Tuesday, February 15, 2005

Former Faith-Based Initiative Director Casts Doubts on the Program

David Kuo, who was deputy director of the White House Office of Faith-Based and Community Initiatives for much of Bush’s first term, said in published remarks that the White House reaped political benefits from the president’s promise to help religious organizations win taxpayer funding to care for “the least, the last and the lost” in the United States.
But he wrote: “There was minimal senior White House commitment to the faith-based agenda.”
Analyzing Bush’s failure to secure $8 billion in promised funding for the faith-based initiative during his first term, Kuo said there was “snoring indifference” among Republicans and “knee-jerk opposition” among Democrats in Congress.
“Capitol Hill gridlock could have been smashed by minimal West Wing effort,” Kuo wrote on Beliefnet.com, a Web site on religion. “No administration since (Lyndon B. Johnson’s) has had a more successful legislative record than this one. From tax cuts to Medicare, the White House gets what the White House really wants. It never really wanted the ‘poor people stuff.’ ”
Kuo’s remarks were a rare breach of discipline for an administration that places a high premium on unity among current and former officials, and they mark the second time a former high-ranking official has criticized Bush’s approach to the faith-based issue.
From the original article:
Sadly, four years later these promises remain unfulfilled in spirit and in fact. In June 2001, the promised tax incentives for charitable giving were stripped at the last minute from the $1.6 trillion tax cut legislation to make room for the estate-tax repeal that overwhelmingly benefited the wealthy. The Compassion Capital Fund has received a cumulative total of $100 million during the past four years.
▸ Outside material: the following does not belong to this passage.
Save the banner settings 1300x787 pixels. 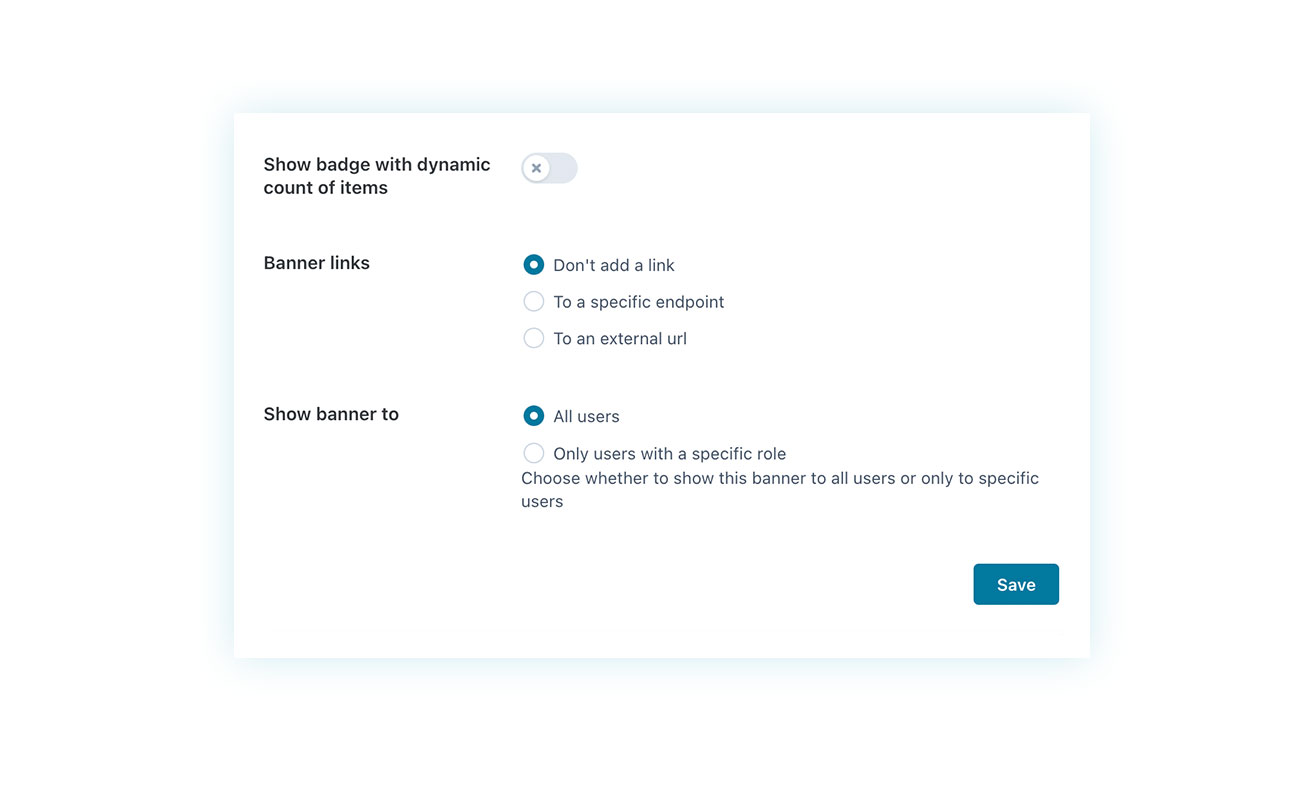click(x=1016, y=585)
And new programs including those for children of prisoners, at-risk youth, and prisoners reentering society have received a little more than $500 million over four years--or approximately $6.3 billion less than the promised $6.8 billion.
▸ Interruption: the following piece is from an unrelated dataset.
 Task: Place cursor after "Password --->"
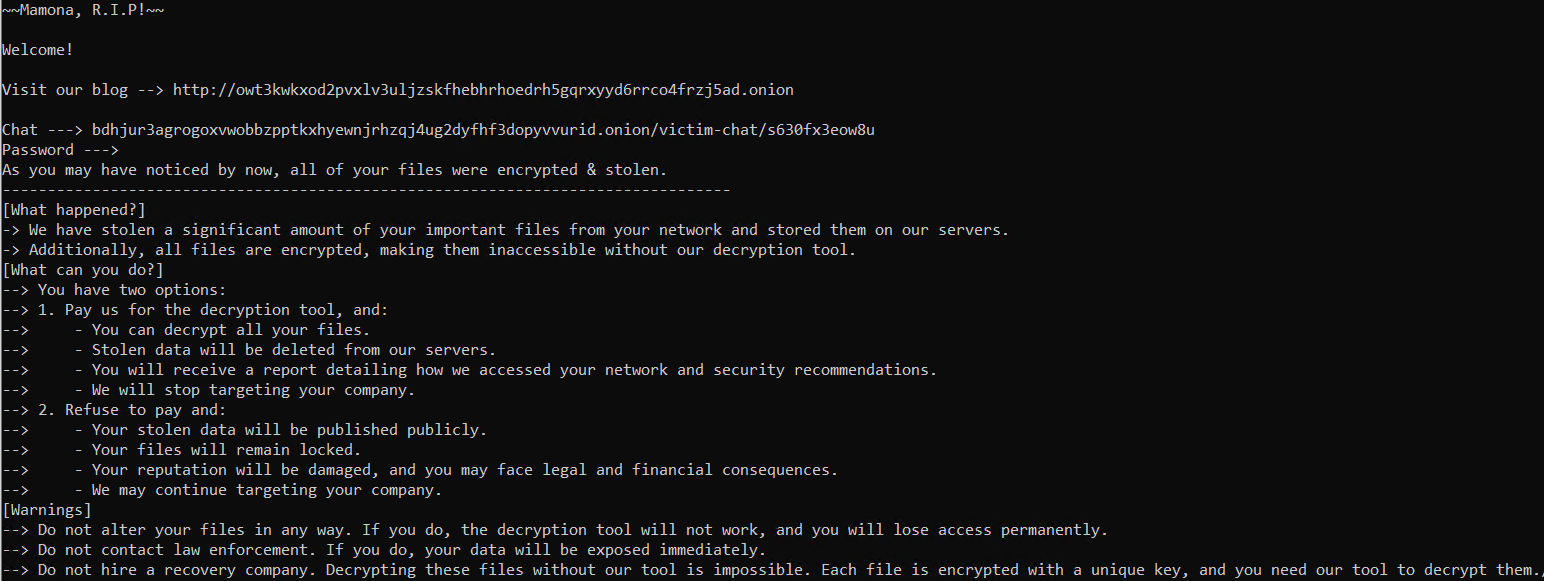(x=124, y=150)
Unfortunately, sometimes even the grandly-announced "new" programs aren't what they appear. Nowhere is this clearer than in the recently-announced "gang prevention initiative" totaling $50 million a year for three years. The obvious inference is that the money is new spending on an important initiative. Not quite. The money is being taken out of the already meager $100 million request for the Compassion Capital Fund. If granted, it would actually mean a $5 million reduction in the Fund from last year.